Akan tetapi pada tanggal 30 Januari 1741 Residen Distrik Mukomuko mengeluh wilayah penghasil lada di Mukomuko kurang sekali, hal ini disebabkan karena penduduk Mukomuko masih sedikit, sedangkan areal tanaman luas.
Akibat yang langsung dari keluhan ini adalah adanya tekanan dari For Marlborough tentang tanam paksa ini, akibatnya timbul kegelisahan-kegelisahan timbul di distrik lada dan mulai menentang Inggris, karena tidak puas dengan tindakan sewenang-wenang yang sangat merugikan petani lada.
Kegelisahan tersebut mulai disampaikan dalam petisi kepada dewan di Marlborough dan kurang mendapat perhatian.

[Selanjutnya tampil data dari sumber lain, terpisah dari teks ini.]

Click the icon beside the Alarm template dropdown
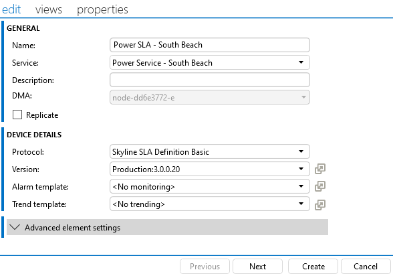Viewport: 393px width, 276px height. pos(320,186)
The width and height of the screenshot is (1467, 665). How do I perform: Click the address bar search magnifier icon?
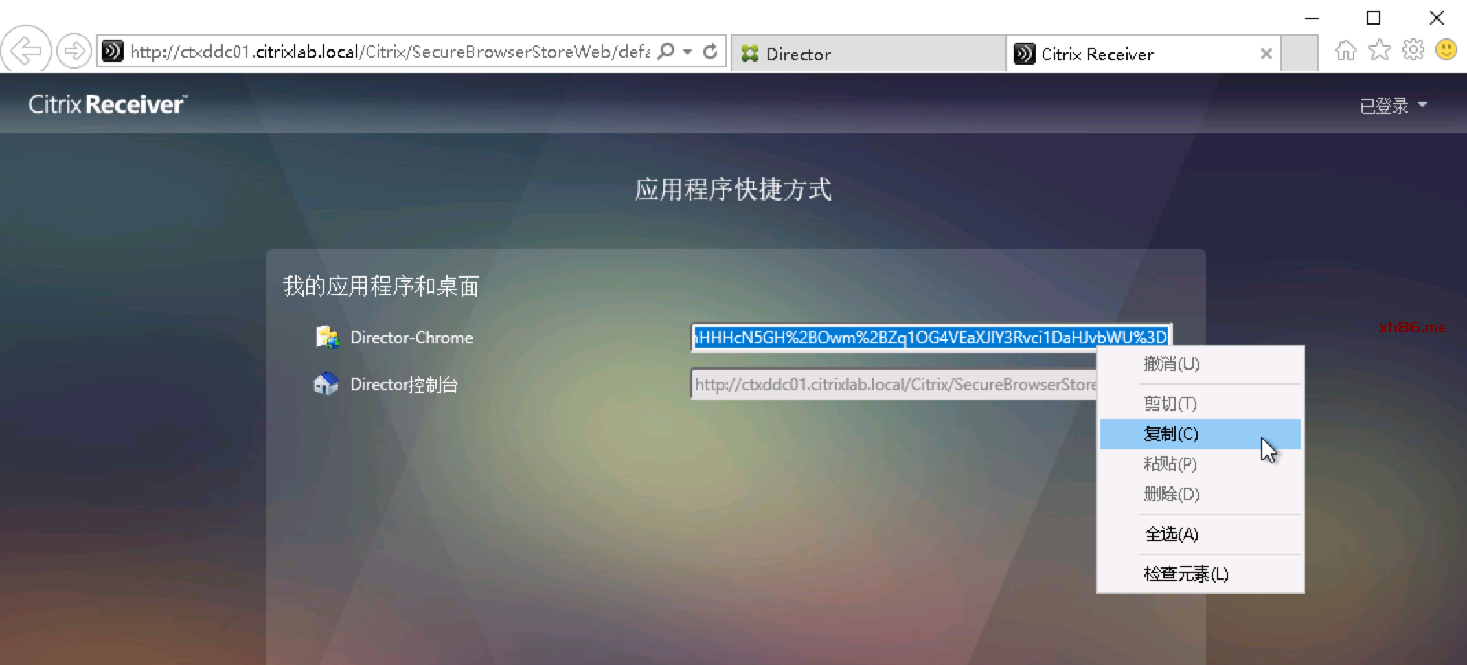(x=666, y=52)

Dengan tidak adanya perhatian maka pada tahun 1773 beberapa darah mengambil tindakan kekerasan secara terang-terangan terhadap Inggris.
Di Mukomuko sejak tahun 1772 terjadi protes dan para petani selalu mengadakan rapat-rapat untuk menentang Inggris.
Pada tahun 1798, Sultan Mukomuko mengadu ke Fort Marlborough mengenai kekejaman Residen Inggris, John Campbell, dan meminta supaya residen tersebut diberhentikan.
Pada akhir tahun 1804, Sultan Asing, saudara Sultan Mukomuko, bersama-sama dengan Pa Munchu dan Sultan Sidi (kepala- kepala daerah pegunungan) menentang Inggris dan turun ke Ipuh di daerah kompeni, membakar beberapa dusun serta membawa lari sejumlah penduduk.
Pada tanggal 22 November 1804, dari Fort Marlborough dikirim satu ekspedisi tentara kompeni ke Ipuh untuk menangkap pemberontak. Pasukan ini di bawah pimpinan Letnan Hasting Dare, berkekuatan 83 tentara Sipai dan opsirnya, 5 laskar dengan 22 narapidana Benggali dan 18 pengawal Bugis.